**What to produce:**
Your answer should consist of the lines in the listing that hold "avatar".

**Data for this task:**
****************
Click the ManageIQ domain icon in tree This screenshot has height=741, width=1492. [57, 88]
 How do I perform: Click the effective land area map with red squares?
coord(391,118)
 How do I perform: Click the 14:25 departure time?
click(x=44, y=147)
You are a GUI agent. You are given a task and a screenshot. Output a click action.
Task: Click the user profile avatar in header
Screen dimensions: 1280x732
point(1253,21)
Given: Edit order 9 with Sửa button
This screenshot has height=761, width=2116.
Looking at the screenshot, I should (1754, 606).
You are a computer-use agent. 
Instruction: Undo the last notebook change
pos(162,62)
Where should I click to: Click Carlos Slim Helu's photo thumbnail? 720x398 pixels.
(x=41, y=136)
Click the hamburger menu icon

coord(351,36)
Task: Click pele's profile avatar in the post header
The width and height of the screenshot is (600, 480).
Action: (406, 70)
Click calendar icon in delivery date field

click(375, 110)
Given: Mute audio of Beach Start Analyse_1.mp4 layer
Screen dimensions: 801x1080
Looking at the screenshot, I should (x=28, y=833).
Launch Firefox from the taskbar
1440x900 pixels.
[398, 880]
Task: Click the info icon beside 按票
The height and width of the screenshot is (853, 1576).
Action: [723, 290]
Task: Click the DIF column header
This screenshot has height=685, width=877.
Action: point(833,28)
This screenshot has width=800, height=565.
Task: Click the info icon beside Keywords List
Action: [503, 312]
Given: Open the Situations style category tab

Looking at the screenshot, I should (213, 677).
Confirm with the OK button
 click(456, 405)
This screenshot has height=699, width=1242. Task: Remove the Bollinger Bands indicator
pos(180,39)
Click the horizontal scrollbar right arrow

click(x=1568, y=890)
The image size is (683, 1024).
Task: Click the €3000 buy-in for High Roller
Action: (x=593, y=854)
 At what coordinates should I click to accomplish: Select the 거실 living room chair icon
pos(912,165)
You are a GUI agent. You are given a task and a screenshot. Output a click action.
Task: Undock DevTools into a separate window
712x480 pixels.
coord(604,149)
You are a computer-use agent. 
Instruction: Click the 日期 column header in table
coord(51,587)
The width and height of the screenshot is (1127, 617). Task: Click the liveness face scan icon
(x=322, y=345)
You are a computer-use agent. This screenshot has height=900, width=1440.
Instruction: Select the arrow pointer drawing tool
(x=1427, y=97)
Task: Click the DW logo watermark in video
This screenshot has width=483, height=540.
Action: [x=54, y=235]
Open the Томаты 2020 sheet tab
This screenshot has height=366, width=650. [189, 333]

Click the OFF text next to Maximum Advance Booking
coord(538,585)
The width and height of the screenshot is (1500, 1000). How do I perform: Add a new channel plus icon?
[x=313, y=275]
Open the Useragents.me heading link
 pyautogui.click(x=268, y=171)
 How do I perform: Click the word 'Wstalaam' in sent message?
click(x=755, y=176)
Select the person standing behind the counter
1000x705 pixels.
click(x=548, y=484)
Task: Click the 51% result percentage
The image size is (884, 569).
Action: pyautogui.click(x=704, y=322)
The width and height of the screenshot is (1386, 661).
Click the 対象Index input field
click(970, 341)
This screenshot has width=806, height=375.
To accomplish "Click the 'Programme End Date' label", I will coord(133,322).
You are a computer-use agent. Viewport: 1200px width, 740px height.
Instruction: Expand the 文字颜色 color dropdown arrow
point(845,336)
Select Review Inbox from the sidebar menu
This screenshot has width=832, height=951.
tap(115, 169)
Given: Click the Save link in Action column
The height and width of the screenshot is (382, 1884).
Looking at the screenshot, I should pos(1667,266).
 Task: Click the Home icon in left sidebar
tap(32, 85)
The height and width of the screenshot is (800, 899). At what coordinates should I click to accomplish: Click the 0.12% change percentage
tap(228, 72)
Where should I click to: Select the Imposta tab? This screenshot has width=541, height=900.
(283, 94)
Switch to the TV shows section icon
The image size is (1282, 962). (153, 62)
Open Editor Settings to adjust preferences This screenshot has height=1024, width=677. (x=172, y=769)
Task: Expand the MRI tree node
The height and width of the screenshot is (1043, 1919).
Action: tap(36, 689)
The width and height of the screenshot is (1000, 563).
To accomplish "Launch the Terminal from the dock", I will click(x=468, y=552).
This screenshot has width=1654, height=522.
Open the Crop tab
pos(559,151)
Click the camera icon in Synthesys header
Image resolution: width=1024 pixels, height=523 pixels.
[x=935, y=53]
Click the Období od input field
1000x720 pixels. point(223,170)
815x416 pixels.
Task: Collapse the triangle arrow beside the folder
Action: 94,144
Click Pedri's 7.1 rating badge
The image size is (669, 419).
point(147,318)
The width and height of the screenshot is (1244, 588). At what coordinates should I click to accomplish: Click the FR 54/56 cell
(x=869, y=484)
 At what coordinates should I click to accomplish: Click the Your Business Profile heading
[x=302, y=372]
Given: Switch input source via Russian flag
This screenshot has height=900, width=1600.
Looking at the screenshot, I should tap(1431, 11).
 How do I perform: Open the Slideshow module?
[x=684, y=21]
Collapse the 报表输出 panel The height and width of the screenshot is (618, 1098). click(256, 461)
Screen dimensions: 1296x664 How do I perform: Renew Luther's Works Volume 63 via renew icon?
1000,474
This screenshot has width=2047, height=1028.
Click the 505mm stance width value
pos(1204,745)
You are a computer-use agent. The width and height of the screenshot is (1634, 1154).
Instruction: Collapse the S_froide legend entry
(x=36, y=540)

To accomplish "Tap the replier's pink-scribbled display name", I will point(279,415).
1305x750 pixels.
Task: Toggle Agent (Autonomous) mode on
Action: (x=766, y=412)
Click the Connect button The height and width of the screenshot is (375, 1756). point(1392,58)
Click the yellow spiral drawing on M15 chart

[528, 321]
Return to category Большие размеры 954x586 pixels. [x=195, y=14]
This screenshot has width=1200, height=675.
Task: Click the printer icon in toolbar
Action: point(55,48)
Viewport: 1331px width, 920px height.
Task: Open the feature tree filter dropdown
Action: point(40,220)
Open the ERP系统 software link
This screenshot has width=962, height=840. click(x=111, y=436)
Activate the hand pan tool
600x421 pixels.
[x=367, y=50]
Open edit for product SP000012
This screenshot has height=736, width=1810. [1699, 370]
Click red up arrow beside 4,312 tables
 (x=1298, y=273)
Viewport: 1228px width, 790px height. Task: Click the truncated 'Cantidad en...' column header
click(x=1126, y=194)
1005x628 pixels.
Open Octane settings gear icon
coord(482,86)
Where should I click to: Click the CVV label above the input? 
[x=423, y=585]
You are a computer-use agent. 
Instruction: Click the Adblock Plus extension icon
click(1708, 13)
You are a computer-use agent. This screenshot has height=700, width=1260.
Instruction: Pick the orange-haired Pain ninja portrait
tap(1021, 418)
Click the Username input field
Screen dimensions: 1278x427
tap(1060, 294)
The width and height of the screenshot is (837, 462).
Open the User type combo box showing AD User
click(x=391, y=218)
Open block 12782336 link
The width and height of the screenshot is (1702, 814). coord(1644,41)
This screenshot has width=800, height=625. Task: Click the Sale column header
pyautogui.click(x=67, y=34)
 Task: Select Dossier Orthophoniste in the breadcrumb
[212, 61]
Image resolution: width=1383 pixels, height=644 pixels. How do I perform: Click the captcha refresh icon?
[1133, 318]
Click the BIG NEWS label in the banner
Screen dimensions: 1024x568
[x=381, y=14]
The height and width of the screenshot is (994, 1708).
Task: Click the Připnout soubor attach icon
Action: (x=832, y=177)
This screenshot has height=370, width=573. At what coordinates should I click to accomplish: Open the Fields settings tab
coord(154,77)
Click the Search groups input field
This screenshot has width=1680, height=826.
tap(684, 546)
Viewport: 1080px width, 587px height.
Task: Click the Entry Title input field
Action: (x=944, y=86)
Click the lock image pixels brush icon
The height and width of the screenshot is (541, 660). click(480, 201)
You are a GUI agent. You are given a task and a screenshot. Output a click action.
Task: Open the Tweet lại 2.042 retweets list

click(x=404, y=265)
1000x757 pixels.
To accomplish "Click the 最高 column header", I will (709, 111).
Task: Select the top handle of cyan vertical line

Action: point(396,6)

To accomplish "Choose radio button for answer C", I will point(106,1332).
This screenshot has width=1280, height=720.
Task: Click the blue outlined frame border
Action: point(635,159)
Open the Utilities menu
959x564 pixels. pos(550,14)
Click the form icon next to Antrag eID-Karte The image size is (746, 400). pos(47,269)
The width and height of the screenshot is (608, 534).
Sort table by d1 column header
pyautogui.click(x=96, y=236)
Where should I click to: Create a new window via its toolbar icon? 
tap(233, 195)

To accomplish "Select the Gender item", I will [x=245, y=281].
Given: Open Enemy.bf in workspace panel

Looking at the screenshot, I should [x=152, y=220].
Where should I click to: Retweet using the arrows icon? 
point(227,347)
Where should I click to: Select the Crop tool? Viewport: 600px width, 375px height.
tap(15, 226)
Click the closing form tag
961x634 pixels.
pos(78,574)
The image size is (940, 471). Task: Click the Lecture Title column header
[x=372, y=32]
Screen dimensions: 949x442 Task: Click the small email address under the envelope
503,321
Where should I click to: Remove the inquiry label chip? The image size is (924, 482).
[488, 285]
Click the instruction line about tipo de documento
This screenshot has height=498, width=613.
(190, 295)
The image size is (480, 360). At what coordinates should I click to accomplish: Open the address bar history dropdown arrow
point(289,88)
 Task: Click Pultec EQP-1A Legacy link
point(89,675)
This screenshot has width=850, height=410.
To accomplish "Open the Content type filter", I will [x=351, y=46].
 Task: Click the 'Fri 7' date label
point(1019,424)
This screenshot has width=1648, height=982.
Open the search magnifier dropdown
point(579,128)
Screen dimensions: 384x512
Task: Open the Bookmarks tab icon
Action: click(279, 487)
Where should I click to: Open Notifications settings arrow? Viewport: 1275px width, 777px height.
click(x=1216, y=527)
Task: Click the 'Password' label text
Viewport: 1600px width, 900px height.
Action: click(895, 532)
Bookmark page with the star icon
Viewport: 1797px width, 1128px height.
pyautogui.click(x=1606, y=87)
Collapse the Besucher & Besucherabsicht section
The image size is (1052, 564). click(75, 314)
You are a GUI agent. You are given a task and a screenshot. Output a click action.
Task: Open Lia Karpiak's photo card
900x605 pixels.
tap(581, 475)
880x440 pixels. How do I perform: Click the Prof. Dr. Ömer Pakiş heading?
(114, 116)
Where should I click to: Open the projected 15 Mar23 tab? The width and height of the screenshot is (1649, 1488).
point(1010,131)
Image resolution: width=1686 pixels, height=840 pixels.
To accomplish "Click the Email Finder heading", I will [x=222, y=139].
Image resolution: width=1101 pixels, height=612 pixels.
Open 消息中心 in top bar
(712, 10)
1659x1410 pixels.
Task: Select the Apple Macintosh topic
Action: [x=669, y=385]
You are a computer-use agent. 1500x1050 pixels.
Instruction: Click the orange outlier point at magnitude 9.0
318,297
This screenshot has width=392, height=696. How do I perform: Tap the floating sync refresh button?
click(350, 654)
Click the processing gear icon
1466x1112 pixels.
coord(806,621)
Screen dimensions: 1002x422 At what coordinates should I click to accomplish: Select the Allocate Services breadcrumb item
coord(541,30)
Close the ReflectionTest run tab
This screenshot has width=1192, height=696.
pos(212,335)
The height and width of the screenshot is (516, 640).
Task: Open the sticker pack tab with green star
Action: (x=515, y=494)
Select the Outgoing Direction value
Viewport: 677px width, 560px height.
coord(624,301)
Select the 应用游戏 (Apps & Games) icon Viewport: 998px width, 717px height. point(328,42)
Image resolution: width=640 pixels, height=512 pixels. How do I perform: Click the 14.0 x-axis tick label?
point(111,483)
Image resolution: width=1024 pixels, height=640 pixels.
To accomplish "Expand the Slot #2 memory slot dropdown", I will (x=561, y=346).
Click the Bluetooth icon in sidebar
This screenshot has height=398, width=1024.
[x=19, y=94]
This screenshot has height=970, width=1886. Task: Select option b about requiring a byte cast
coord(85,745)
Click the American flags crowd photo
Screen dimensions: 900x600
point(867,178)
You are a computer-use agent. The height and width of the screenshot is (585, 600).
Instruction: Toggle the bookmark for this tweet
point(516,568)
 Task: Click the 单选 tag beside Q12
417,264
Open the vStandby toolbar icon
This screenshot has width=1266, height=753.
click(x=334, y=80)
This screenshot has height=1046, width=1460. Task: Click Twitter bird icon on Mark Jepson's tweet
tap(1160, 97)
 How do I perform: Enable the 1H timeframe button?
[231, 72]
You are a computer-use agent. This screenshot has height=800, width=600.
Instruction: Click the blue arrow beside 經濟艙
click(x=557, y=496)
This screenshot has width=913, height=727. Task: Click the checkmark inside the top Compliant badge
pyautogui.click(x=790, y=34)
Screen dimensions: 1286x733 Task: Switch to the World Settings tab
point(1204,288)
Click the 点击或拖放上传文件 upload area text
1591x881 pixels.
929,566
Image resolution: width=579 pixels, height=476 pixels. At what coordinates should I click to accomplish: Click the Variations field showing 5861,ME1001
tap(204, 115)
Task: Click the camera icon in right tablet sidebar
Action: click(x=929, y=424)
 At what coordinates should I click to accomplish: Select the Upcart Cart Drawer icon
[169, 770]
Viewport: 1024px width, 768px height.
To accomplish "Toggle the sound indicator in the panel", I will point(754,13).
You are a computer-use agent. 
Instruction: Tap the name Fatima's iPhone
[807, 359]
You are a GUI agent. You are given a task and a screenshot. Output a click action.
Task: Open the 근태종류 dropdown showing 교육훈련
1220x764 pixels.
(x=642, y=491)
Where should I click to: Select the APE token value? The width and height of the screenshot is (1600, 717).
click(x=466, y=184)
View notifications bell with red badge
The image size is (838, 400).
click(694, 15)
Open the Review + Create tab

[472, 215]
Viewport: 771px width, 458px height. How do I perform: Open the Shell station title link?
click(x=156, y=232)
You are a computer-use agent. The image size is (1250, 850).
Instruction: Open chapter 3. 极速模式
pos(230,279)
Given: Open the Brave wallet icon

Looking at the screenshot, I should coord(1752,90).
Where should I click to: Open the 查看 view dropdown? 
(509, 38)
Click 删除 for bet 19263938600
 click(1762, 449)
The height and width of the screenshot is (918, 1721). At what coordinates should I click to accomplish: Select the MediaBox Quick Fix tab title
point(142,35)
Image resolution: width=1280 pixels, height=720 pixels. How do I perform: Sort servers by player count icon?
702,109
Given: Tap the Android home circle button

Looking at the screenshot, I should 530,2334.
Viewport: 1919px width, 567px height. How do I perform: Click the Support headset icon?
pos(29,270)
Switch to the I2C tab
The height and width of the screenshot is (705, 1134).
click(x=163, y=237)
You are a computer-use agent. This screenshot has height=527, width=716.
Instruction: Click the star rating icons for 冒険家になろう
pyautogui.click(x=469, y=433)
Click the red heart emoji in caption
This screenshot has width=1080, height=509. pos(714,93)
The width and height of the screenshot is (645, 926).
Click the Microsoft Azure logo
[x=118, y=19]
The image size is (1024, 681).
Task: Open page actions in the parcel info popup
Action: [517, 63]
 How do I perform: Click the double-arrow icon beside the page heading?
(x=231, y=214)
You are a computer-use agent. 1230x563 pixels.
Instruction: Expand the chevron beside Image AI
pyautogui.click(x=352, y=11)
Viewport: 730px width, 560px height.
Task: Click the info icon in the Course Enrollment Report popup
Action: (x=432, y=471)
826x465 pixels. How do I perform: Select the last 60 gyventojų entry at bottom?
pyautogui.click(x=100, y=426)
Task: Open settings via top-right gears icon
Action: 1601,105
****************
**Task solution:**
Task: Click the user profile avatar in header
Task: Click pele's profile avatar in the post header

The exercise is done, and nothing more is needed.